DOCUMENT:
----
Csv file parsing and validating

Hi,
I have basic knowledge on unix shell scripting(not an expert).

My requirement is reading the csv file using the schema defined in the configuration file and if the condition is not mached then move the unmatched record to a error file and matched good records into other file.

In brief:
Here i'm defining the schema of an input file in normal text file and I'm calling it as configuration file. My configuration file looks like :
col1 integer NN
col2 string
col3 string NN

Also I'm having a data file ( say its a .csv file) and it looks like :

id,name,location
1,John,FL
2,Merry,,
3,Taylor,CA
a,George,MI

So here i need to write unix sript such a way that while reading the csv data file ,it should refer to the configuration file for the datatype and whether that field is NULL or not. If it is not satisfying the condition it should drop that whole record and move for the next row for the validation check.
----
STORED RECORDS:
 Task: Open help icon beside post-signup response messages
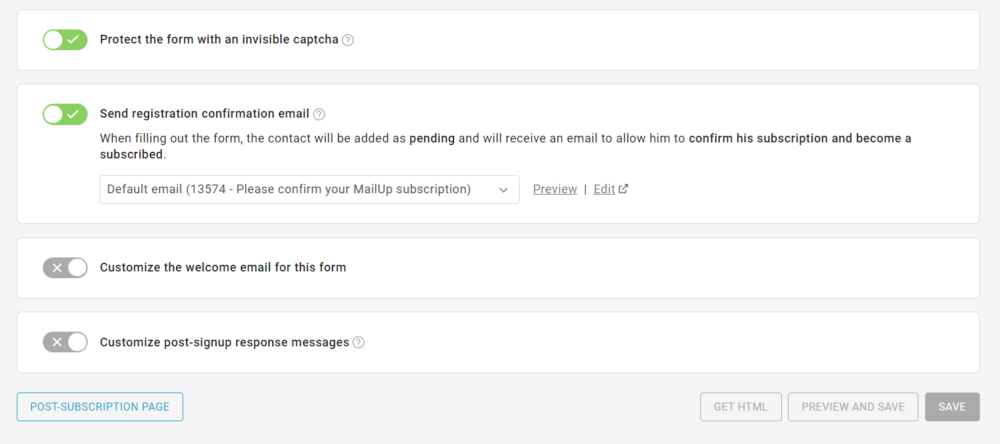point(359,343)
----
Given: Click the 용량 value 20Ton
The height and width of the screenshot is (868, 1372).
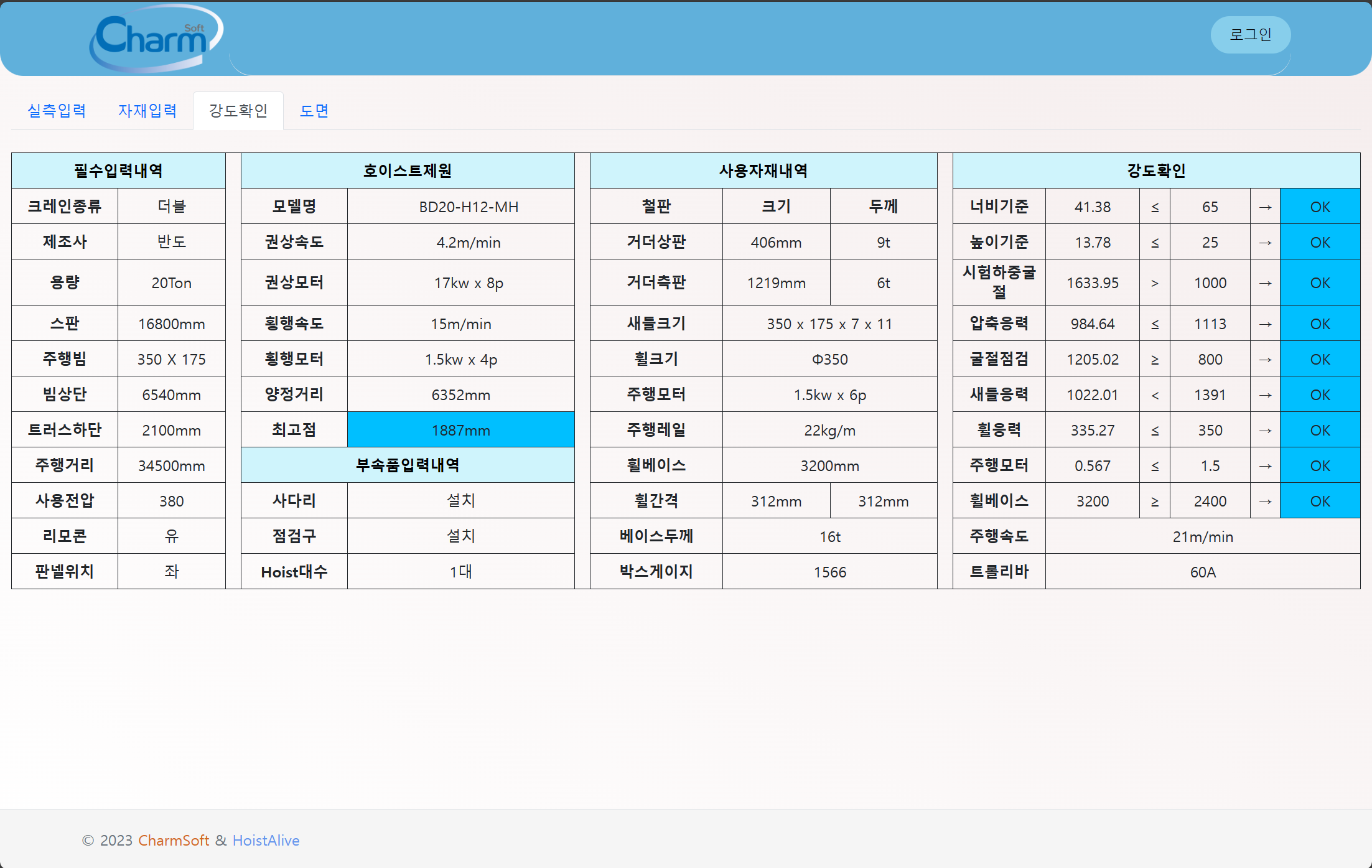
----
YOUR TASKS:
[1] Answer each question from the post about CSV parsing and validating:
(a) Which data type does the configuration file assign to col1?
(b) Which name appears in the data row whose id is "a"?
(c) Which location is listed for Taylor?
[2] Pick up the post about CSV parsing and validating after its final sentence and keep writing it.

ANSWERS IN ORDER:
[1]
(a) integer
(b) George
(c) CA

[2]
Here it has to read the 1st row value from the csv file and check the datatype of that value from the configuration file. If the value type of the 1st row is matched with the datatype of the 1st column , then it has to move the matched record into a new file and if unmatched record is found it has to move those error records into an error file.
How this can be done using UNIX shell scripting.

Here my expected result is :

id,name,age
1,John,FL
3,Taylor,CA

Rest of the records are dropped because :

2,Merry,, ---> here 3rd filed is NULL but in configuration file it is NOT NULL(NN)

a,George,MI --> here 1st field value is STRING where in conf file it is INTEGER.

So how this could be achieved in unix script and what are the commands need to be used to do this.

Please let me know if the scenario is not clear.

Thanks,
Shree11

You only listed two conditionals but hopefully you can take the syntax of this script and modify it to your needs.

#!/bin/bash

> BADFILE
> GOODFILE

cat sourcefile | awk -F, '
  BEGIN { badfile = "BADFILE"; goodfile = "GOODFILE" }
  {
    if($1 !~ /^[0-9]*$/)print $0 >> badfile
    else if($3 == "")print $0 >> badfile
    else print $0 >> goodfile
  }'

try also:

awk -F, '{x=$1; if (((x+=0) && ($3)) || NR==1) {of="good"} else {of="bad"} ; print > of}' in

I will let you know what i have tried.
I created one script file called validate.sh

#!/bin/bash

awk -F"|" ' 
BEGIN {
getline var < "configFile"
getline var < "configFile"
n = split( var , arr , "|" )
for ( i = 1 ; i <= n ; ++i )
{
        if( arr == "Numeric" )
                regexp = "^[0-9][0-9]*$"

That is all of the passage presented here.